Il Papa ha quindi espresso l’auspicio che l’Anno della Fede possa contribuire “a rendere Dio nuovamente presente in questo mondo e ad aprire agli uomini l’accesso alla fede, all’affidarsi a quel Dio che ci ha amati sino alla fine (cfr. Gv 13, 1), in Gesù Cristo crocifisso e risorto”.
Tra le riflessioni della Plenaria figura il tema dell’unità dei cristiani, oggetto della Settimana di Preghiera conclusasi lo scorso 25 gennaio.
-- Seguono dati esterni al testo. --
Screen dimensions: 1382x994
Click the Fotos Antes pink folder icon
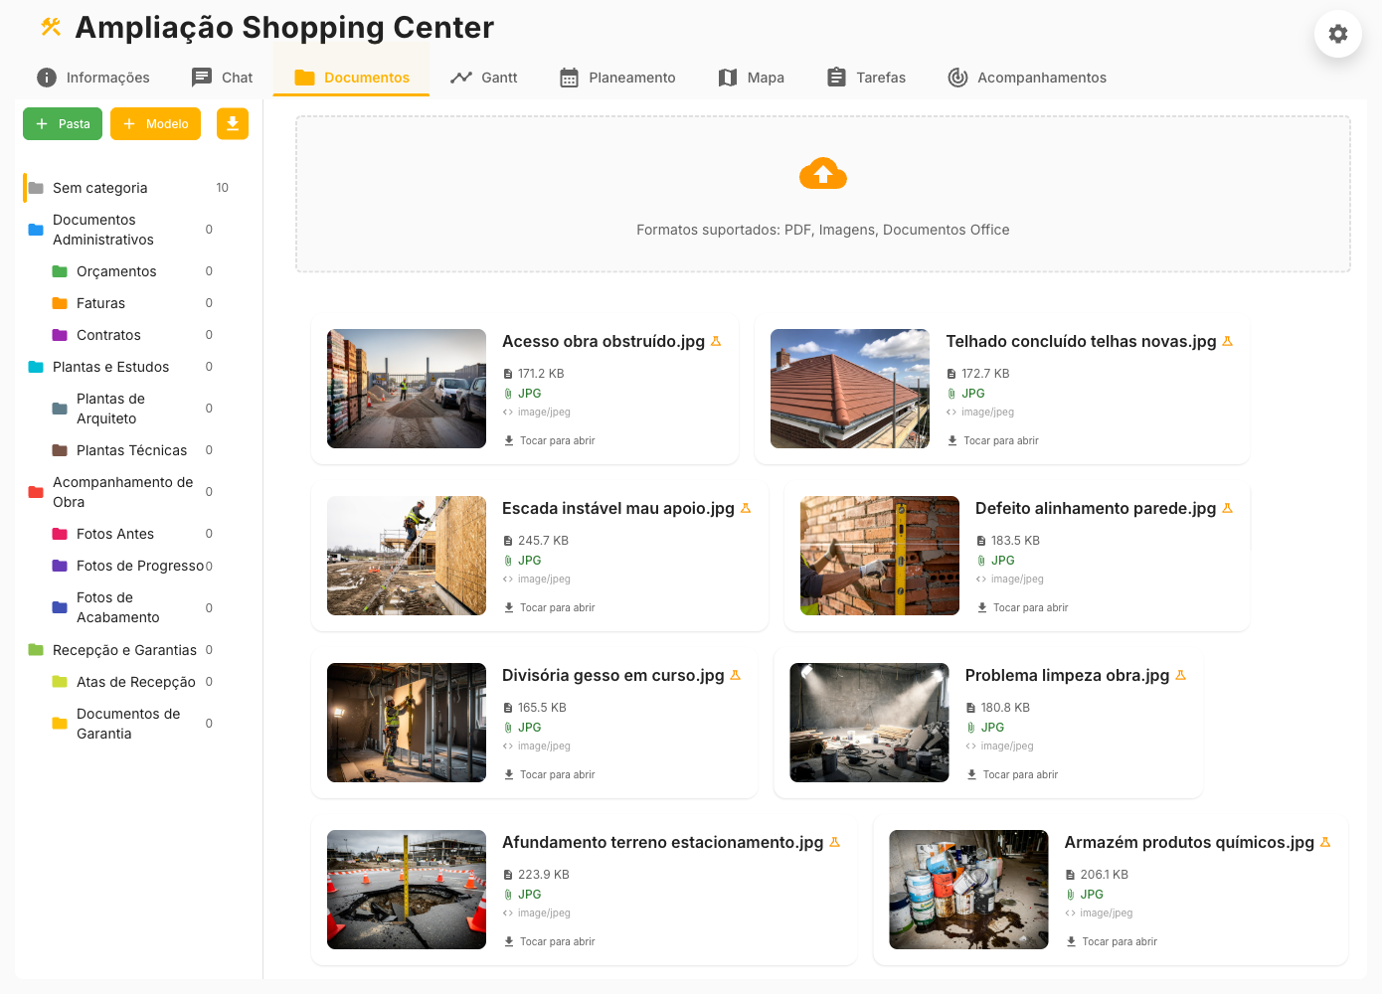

A tal proposito Benedetto XVI ha riconosciuto che il dialogo ecumenico ha prodotto “non pochi buoni frutti”, tuttavia è necessario non abbassare la guardia rispetto al “rischio di un falso irenismo e di un indifferentismo, del tutto alieno alla mente del Concilio Vaticano II”.
L’indifferentismo in questione è il prodotto di una “opinione sempre più diffusa”, secondo cui “la verità non sarebbe accessibile all’uomo”. Con la conseguenza che l’umanità si limita a “trovare regole per una prassi in gradi di migliorare il mondo” e la fede finisce rimpiazzata “da un moralismo senza fondamento profondo”.
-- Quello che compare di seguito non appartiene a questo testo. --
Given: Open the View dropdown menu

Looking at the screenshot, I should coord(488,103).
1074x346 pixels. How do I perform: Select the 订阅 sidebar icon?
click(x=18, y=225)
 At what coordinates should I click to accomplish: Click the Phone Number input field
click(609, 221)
Senza fede l’ecumenismo sarebbe ridotto a una sorta di “contratto sociale” e a una “prasseologia” finalizzate ad un vago ed utopizzato “mondo migliore”.
“La logica del Concilio Vaticano II – ha proseguito il Papa – è completamente diversa: la ricerca sincera della piena unità di tutti i cristiani è un dinamismo animato dalla Parola di Dio, dalla Verità divina che ci parla in questa Parola”.
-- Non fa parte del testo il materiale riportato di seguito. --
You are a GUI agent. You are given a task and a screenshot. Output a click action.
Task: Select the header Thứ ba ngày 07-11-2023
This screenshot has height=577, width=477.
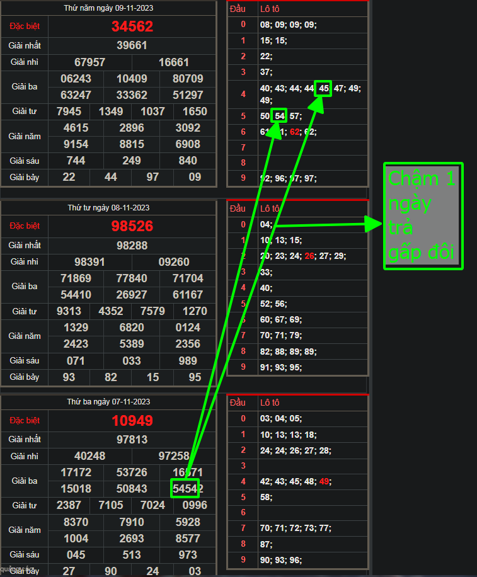click(x=108, y=402)
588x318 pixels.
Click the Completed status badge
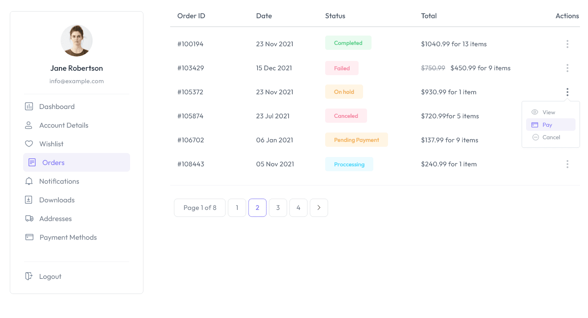348,43
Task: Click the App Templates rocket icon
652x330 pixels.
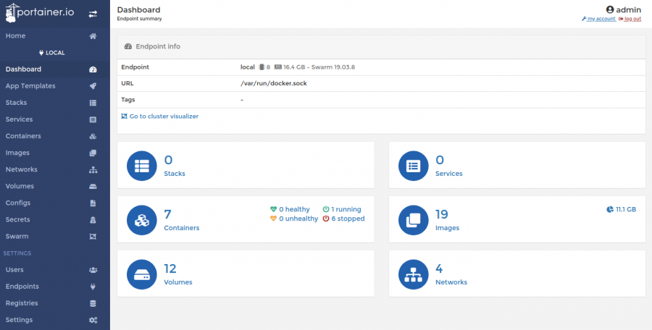Action: 93,86
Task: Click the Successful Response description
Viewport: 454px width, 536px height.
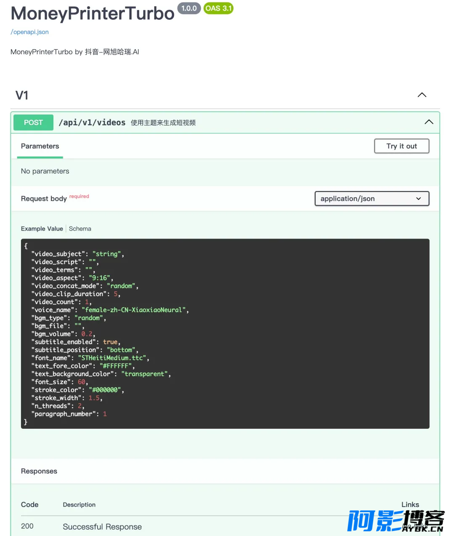Action: pos(102,527)
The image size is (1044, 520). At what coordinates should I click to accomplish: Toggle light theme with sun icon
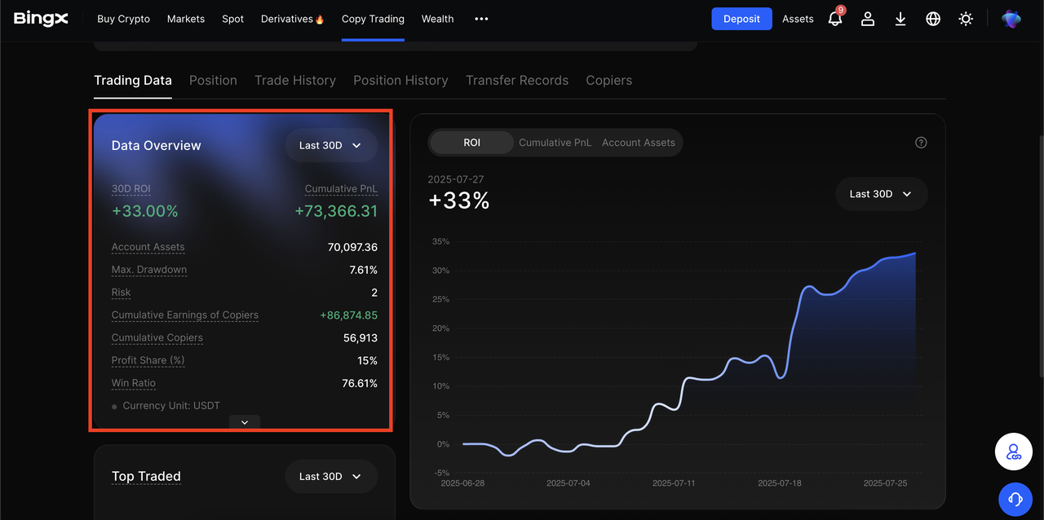966,19
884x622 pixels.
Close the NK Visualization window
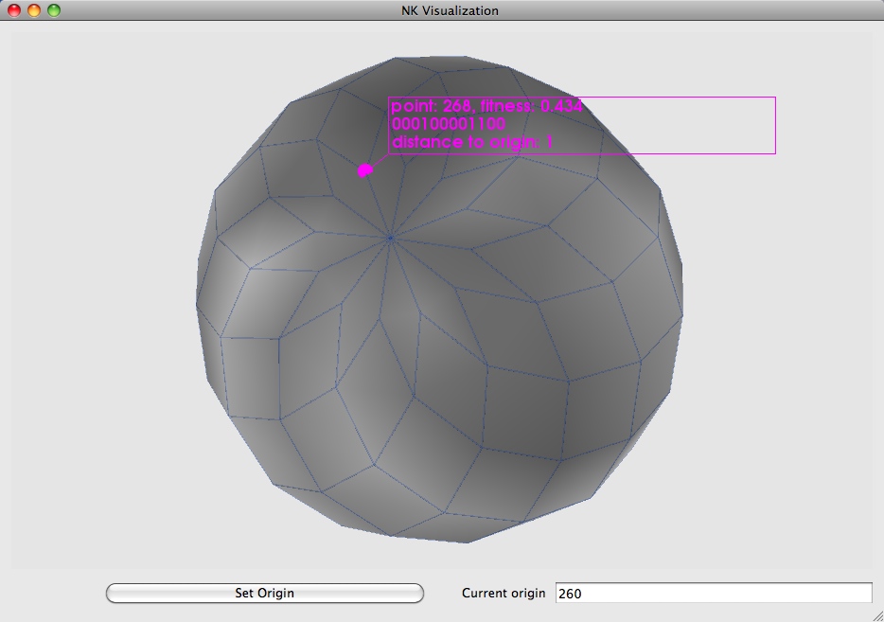13,10
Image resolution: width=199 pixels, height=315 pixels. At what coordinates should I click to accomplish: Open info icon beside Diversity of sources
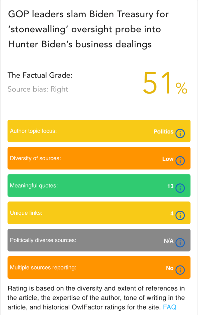pyautogui.click(x=180, y=160)
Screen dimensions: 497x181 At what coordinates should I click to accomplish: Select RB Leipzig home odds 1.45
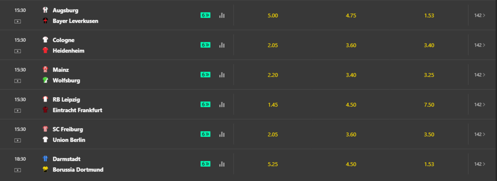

Vanno quindi rimessi in primo piano “la relazione tra Sacra Scrittura, la Tradizione viva nella Santa Chiesa e il Ministero dei successori degli Apostoli come testimone della vera fede”, ha aggiunto.
È fondamentale, inoltre, “il discernimento tra la Tradizione con maiuscola, e le tradizioni”, secondo la prassi che si sta utilizzando con la formazione dei fedeli provenienti dall’Anglicanesimo, desiderosi di entrare in comunione con la Chiesa di Roma.
“Esiste, infatti, una ricchezza spirituale nelle diverse Confessioni cristiane, che è espressione dell’unica fede e dono da condividere e da trovare insieme nella Tradizione della Chiesa”, ha detto in proposito Benedetto XVI.
Un principio imprescindibile nei dialoghi ecumenici è proprio la conoscenza della verità, considerata dal papa un “diritto dell’interlocutore in ogni vero dialogo”. Essa è una “esigenza di carità verso il fratello” che implica la necessità di “affrontare con coraggio anche le questioni controverse, sempre nello spirito di fraternità e di rispetto reciproco”.
Il Santo Padre ha proseguito, raccomandando lo studio dei “documenti di studio prodotti dai veri dialoghi ecumenici”. Questi ultimi “non possono essere ignorati, perché costituiscono un frutto importante, pur provvisorio, della riflessione comune maturata negli anni”, sebbene spetti soltanto all’Autorità della Chiesa il compito di “giudicarli in modo definitivo”.
Infatti, attribuire a tali testi “un peso vincolante o quasi conclusivo delle spinose questioni dei dialoghi”, potrebbe risultare controproducente nel “cammino verso una piena unità nella fede”.
Un ultima – ma tutt’altro che secondaria – sfida per il cammino ecumenico, è rappresentata dalle “grandi questioni morali circa la vita umana, la famiglia, la sessualità, la bioetica, la libertà, la giustizia e la pace”. Anche per questi temi bisogna parlare “con una sola voce”, attingendo alle Sacre Scritture e alla “viva tradizione della Chiesa”.
“Difendendo i valori fondamentali della grande tradizione della Chiesa, difendiamo l’uomo, difendiamo il creato”, ha proseguito Benedetto XVI, concludendo che l’unità non è solo “il frutto della fede, ma anche un mezzo e quasi un presupposto per annunciare in modo sempre più credibile la fede a coloro che non conoscono ancora il Salvatore”.